From the data below, retype exactly the lines starting with the one that contains "Business and Investment (267, 738)" and ending with the one that contains "[Follow on Instagram]", both included.

## Stored data entries:
────────────────

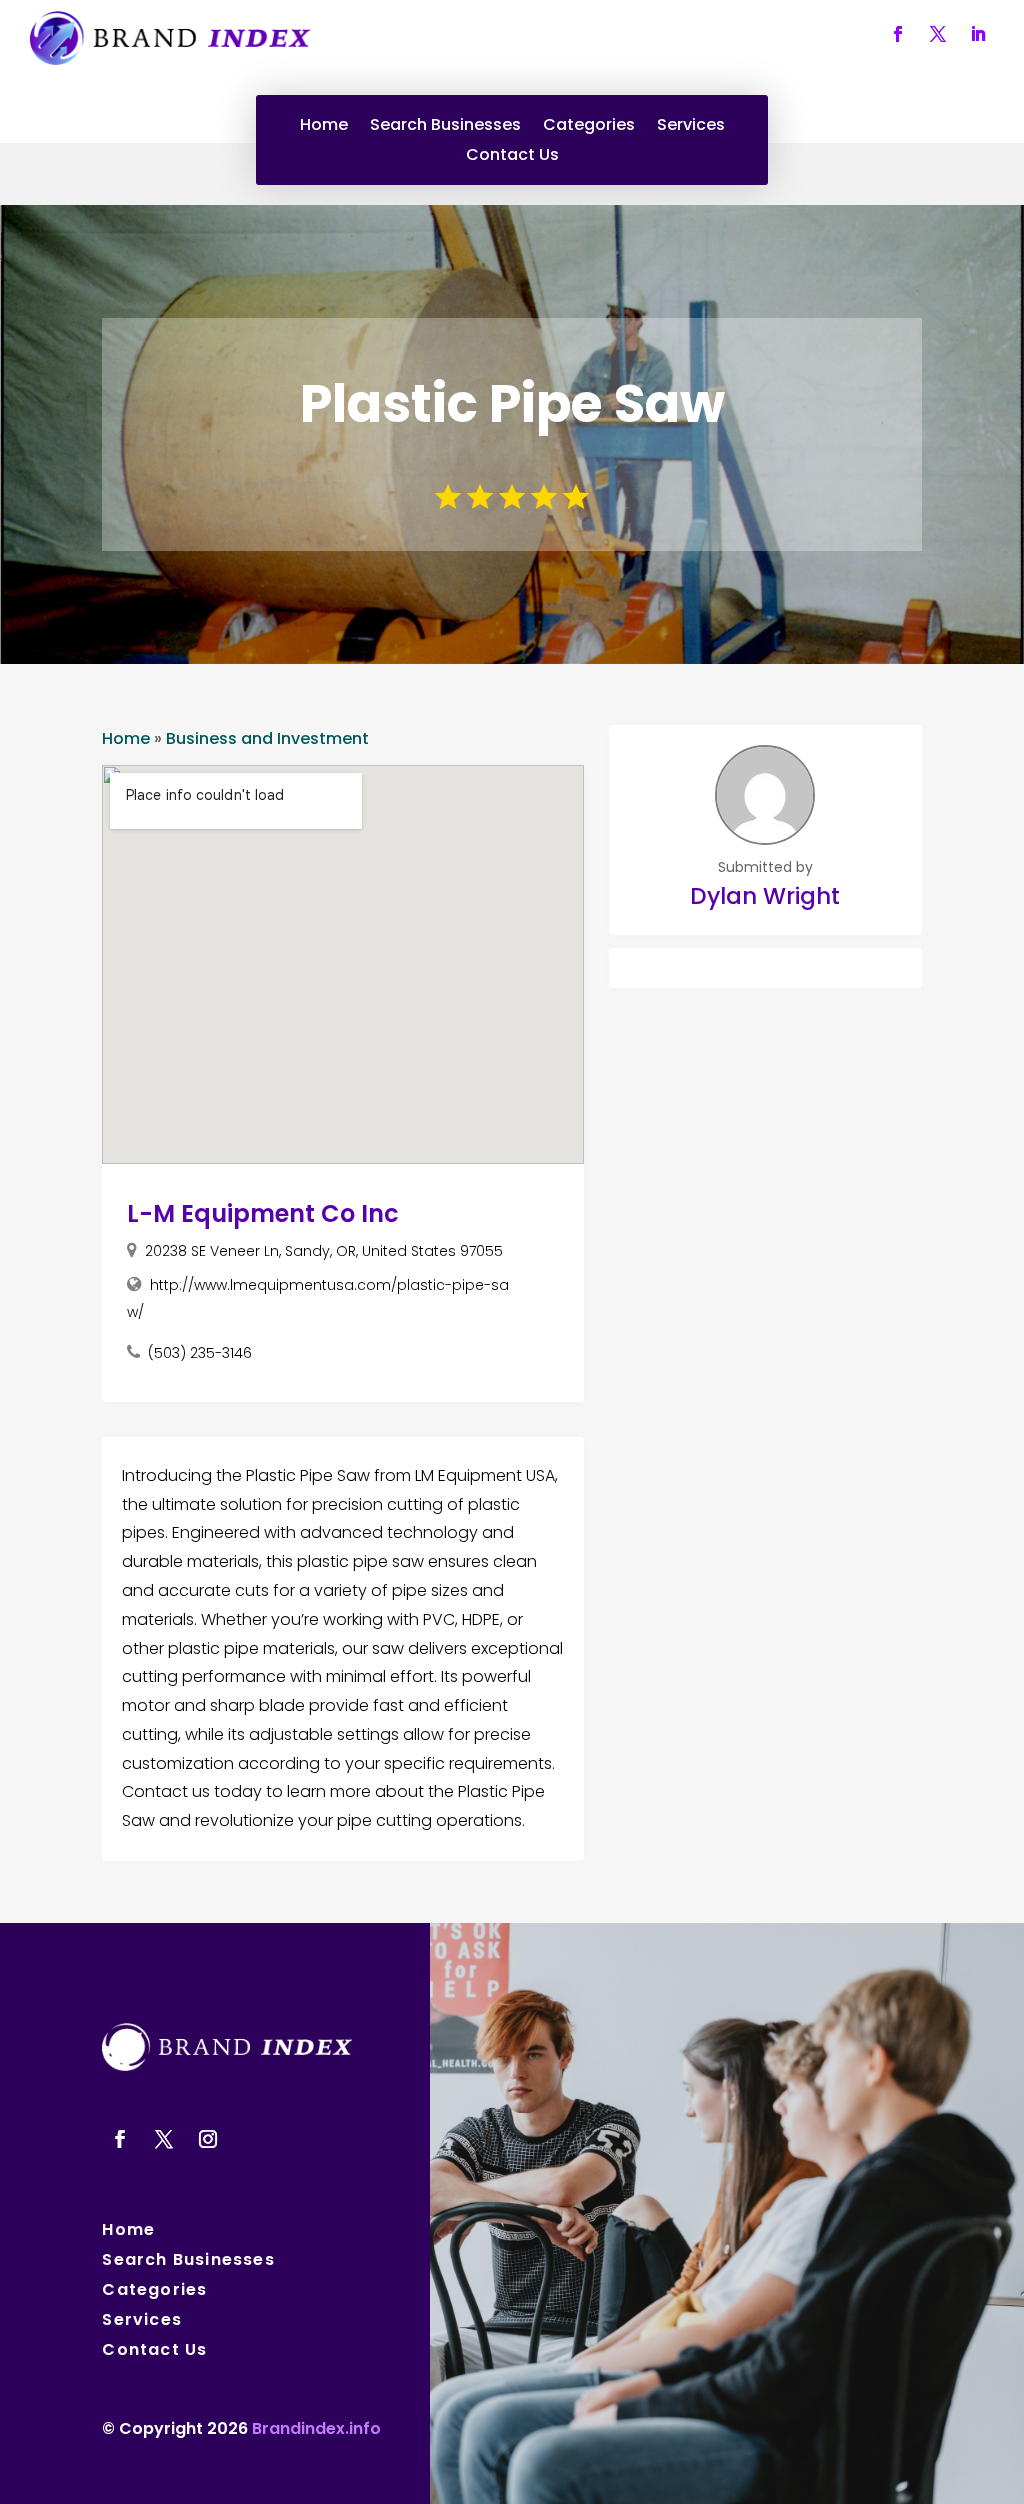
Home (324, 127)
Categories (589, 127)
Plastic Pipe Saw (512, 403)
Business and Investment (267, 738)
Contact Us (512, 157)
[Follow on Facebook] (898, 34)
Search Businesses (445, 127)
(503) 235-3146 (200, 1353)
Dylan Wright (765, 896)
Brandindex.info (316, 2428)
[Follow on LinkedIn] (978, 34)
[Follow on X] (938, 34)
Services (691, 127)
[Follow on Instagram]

────────────────

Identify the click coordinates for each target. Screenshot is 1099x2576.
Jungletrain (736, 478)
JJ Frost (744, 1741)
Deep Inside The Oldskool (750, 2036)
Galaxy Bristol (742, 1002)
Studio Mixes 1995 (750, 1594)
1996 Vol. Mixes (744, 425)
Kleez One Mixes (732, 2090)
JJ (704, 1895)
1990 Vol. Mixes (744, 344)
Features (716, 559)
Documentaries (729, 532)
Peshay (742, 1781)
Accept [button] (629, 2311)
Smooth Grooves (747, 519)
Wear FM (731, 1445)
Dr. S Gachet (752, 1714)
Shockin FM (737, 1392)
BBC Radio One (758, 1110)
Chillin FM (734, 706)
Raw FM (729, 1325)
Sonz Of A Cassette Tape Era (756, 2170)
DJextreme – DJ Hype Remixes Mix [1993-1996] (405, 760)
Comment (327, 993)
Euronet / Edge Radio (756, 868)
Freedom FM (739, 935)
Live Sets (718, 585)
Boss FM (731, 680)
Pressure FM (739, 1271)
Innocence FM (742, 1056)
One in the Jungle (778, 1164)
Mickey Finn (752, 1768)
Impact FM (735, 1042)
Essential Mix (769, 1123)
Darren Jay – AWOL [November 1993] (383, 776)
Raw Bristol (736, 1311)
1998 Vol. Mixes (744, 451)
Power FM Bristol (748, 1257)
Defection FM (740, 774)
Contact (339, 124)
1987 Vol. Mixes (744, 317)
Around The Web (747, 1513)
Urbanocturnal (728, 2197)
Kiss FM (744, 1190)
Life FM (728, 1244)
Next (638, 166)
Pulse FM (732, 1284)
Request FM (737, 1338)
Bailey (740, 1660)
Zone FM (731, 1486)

────────────────

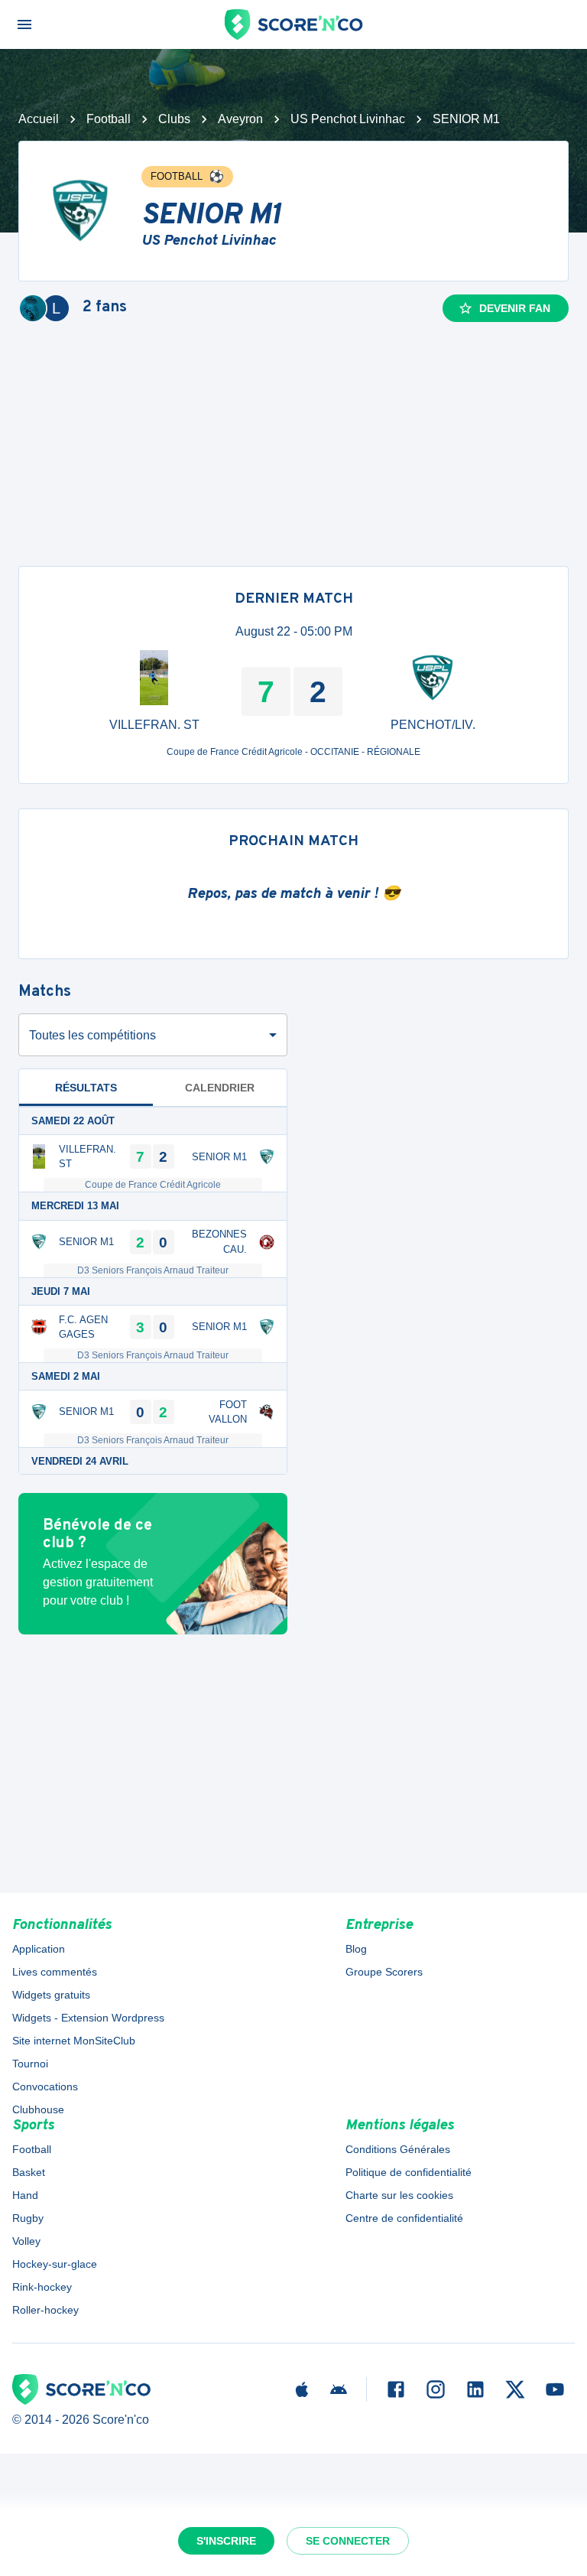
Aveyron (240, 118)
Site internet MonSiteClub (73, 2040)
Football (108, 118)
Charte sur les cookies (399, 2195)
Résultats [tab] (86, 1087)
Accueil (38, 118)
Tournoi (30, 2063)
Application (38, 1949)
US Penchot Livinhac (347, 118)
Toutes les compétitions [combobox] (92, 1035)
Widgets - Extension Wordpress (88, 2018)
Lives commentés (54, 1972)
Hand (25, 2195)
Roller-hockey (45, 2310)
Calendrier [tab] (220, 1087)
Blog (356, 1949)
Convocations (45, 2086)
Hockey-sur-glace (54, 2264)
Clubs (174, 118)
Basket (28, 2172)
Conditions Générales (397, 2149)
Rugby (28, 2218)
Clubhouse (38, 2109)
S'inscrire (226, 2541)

────────────────

## Output of the task:
Business and Investment (267, 738)
Contact Us (512, 157)
[Follow on Facebook] (898, 34)
Search Businesses (445, 127)
(503) 235-3146 (200, 1353)
Dylan Wright (765, 896)
Brandindex.info (316, 2428)
[Follow on LinkedIn] (978, 34)
[Follow on X] (938, 34)
Services (691, 127)
[Follow on Instagram]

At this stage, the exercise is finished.